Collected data
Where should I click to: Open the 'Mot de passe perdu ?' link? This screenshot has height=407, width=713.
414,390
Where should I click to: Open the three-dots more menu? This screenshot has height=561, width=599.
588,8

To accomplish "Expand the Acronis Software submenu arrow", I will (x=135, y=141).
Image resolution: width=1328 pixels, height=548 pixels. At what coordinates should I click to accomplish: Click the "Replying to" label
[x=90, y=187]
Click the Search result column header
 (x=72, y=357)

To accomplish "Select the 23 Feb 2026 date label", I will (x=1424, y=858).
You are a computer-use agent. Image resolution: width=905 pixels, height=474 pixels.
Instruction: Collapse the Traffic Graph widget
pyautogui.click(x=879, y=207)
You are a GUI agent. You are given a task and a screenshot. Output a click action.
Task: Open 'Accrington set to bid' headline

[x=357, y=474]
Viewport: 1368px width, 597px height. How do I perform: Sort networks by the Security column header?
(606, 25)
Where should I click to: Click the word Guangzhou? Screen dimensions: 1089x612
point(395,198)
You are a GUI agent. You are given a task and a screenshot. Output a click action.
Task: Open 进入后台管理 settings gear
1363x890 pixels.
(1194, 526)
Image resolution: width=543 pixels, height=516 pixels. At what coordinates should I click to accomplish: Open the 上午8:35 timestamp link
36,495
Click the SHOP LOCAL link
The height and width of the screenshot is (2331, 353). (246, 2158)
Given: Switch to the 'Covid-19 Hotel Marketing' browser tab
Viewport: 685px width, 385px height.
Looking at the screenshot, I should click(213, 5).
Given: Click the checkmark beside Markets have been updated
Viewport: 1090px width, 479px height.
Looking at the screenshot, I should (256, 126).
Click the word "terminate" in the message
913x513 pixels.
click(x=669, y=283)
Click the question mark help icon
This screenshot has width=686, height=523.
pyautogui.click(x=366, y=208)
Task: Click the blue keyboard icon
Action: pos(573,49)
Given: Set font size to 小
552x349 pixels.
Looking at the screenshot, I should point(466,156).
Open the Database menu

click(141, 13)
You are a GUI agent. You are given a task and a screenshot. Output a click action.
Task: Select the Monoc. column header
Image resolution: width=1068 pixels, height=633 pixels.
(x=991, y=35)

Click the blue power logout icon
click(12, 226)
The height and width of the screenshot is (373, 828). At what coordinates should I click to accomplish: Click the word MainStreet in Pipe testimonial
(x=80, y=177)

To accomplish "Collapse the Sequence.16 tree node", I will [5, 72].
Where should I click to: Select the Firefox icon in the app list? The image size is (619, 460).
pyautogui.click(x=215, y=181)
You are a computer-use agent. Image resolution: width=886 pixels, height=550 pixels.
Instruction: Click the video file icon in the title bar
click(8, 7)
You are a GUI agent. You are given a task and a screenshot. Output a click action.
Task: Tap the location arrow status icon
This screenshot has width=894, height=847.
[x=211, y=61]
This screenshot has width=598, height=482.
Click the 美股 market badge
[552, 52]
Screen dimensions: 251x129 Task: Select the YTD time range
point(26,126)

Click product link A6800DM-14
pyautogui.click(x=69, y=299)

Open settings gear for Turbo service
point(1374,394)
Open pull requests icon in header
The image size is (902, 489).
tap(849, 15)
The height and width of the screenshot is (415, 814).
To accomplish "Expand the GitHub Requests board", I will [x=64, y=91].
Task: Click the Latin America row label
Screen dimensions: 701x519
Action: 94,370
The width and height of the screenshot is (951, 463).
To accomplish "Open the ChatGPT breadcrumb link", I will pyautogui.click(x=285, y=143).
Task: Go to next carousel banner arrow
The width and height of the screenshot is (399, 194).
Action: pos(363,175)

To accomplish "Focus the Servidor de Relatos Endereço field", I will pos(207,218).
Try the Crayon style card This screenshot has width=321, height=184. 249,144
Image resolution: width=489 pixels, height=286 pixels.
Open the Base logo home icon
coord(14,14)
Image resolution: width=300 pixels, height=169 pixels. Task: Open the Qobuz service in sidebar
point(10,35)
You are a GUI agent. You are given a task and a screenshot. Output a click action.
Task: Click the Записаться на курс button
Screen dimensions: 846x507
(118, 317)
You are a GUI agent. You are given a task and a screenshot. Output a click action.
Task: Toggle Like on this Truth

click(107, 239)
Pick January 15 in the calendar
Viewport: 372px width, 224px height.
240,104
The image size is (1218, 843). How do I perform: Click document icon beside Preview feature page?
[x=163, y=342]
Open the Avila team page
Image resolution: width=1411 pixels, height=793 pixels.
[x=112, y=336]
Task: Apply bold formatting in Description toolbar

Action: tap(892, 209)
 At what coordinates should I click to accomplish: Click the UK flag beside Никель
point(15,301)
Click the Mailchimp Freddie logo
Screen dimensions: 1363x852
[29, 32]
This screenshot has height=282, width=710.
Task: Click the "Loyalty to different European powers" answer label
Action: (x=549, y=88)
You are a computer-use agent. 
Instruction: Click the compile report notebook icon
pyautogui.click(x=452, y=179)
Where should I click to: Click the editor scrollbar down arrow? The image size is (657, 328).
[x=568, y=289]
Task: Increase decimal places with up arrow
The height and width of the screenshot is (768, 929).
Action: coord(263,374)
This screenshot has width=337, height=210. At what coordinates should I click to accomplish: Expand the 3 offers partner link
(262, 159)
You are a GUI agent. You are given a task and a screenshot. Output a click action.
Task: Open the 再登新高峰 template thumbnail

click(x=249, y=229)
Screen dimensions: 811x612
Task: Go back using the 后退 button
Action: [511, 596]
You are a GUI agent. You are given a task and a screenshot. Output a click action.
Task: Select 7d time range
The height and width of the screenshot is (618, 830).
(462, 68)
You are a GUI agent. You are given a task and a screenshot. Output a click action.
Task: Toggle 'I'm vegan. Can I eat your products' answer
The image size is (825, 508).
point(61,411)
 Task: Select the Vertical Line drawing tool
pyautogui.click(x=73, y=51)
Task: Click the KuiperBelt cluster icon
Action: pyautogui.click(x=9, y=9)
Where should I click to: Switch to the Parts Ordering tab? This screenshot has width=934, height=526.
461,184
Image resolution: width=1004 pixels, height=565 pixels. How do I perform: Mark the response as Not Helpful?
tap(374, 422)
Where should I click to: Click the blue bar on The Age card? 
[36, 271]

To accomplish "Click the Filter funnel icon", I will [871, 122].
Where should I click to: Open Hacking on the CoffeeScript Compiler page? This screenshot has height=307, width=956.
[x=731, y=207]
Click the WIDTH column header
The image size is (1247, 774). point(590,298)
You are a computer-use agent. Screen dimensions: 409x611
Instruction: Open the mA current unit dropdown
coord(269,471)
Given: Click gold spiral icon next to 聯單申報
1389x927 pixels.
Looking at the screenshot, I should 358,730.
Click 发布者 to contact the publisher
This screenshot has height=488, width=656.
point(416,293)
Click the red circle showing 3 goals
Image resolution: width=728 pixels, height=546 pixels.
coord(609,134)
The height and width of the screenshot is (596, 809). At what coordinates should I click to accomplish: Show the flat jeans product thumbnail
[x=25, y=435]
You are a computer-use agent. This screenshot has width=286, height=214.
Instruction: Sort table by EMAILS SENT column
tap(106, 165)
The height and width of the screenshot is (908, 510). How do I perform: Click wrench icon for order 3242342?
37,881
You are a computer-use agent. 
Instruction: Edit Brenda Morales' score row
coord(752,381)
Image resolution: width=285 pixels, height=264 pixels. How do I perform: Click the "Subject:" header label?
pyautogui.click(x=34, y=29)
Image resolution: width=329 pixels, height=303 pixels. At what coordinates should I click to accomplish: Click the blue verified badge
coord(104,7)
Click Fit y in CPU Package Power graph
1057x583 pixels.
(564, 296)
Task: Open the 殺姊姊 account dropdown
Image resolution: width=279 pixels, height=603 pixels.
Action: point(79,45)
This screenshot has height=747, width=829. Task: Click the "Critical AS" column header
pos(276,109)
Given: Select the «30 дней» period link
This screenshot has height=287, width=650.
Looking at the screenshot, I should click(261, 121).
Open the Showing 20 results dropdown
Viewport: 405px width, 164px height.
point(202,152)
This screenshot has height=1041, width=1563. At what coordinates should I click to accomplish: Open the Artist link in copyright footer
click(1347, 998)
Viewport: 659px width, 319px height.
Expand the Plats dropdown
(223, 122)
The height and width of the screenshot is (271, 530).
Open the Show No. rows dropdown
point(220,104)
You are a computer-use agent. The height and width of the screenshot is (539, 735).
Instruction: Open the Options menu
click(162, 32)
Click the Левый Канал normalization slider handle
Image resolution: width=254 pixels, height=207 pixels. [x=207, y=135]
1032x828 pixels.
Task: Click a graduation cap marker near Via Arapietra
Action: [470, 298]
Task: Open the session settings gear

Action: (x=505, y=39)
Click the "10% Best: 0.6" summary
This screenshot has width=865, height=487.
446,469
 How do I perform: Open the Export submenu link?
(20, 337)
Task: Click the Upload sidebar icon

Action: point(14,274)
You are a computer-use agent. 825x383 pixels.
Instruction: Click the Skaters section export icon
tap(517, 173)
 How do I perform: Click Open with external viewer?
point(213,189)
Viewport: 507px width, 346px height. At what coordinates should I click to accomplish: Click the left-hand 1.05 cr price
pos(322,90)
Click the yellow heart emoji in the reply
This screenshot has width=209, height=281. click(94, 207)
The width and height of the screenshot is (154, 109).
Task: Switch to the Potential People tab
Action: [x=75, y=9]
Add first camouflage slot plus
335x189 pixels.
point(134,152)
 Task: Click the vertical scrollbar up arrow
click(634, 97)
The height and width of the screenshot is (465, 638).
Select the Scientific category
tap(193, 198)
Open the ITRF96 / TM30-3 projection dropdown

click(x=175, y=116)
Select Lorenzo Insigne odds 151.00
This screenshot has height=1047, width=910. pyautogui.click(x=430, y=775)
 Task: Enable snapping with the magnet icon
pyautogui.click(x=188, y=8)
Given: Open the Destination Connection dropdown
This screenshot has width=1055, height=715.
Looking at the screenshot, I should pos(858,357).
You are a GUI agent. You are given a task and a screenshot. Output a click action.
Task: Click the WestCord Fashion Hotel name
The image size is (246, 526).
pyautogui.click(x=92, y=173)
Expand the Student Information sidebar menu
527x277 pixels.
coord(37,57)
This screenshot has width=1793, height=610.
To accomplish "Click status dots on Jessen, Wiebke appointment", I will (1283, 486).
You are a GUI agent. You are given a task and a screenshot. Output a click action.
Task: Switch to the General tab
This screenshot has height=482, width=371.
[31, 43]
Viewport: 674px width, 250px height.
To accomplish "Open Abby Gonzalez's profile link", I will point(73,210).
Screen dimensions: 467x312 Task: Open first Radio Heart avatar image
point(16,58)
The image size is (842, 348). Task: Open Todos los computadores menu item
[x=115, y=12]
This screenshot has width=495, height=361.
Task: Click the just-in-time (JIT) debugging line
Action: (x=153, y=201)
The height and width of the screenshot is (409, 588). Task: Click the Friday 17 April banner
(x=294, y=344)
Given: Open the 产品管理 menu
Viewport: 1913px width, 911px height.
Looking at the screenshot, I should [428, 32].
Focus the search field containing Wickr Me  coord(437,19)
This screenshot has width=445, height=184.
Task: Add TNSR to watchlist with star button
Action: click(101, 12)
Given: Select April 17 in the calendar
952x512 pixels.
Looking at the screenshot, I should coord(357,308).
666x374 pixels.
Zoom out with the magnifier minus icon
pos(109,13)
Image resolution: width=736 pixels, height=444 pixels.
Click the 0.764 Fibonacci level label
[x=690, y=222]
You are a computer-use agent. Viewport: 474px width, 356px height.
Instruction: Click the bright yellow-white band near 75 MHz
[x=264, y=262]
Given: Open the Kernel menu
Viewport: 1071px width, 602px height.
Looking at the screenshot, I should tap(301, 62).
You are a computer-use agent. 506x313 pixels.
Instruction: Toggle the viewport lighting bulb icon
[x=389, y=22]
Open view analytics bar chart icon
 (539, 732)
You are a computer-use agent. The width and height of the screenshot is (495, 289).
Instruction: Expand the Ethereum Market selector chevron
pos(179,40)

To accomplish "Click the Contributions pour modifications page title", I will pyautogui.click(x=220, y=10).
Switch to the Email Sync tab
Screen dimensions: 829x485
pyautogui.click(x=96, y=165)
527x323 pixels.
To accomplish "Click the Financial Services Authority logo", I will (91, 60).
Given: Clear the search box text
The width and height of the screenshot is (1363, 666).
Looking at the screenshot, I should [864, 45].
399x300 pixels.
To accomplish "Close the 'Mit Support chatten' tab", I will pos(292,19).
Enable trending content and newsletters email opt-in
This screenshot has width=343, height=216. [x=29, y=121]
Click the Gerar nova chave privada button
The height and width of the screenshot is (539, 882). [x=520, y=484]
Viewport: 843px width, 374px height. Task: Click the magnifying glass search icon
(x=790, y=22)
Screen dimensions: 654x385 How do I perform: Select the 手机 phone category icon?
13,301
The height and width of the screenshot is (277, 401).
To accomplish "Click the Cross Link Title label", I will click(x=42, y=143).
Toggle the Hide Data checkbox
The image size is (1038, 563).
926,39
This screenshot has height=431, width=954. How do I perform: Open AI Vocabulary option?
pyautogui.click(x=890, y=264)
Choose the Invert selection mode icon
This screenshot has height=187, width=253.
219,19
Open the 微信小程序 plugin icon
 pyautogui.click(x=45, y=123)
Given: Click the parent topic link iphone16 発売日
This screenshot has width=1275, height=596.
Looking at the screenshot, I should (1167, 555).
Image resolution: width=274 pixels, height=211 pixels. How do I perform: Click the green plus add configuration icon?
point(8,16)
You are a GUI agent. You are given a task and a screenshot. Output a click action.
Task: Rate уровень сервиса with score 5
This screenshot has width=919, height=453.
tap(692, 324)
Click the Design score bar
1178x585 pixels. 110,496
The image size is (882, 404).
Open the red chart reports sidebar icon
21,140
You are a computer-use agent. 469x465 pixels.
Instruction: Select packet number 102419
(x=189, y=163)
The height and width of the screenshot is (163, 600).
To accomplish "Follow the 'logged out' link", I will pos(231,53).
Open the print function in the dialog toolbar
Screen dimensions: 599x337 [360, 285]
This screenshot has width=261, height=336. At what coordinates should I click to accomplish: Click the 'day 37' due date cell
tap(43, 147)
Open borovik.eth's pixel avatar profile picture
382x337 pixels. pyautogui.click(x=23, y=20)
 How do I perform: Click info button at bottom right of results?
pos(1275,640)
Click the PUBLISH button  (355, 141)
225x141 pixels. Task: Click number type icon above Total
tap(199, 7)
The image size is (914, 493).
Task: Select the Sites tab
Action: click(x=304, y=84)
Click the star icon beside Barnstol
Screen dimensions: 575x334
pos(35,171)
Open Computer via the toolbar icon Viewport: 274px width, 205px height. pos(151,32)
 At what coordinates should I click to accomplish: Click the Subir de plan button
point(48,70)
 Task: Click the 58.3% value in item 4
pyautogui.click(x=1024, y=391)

- _WHAT YOU WILL DO_: Which lines of the data include "status"? Copy each of them.

- _EXERCISE OUTPUT_:
Task: Tap the location arrow status icon
To accomplish "Click status dots on Jessen, Wiebke appointment", I will (1283, 486).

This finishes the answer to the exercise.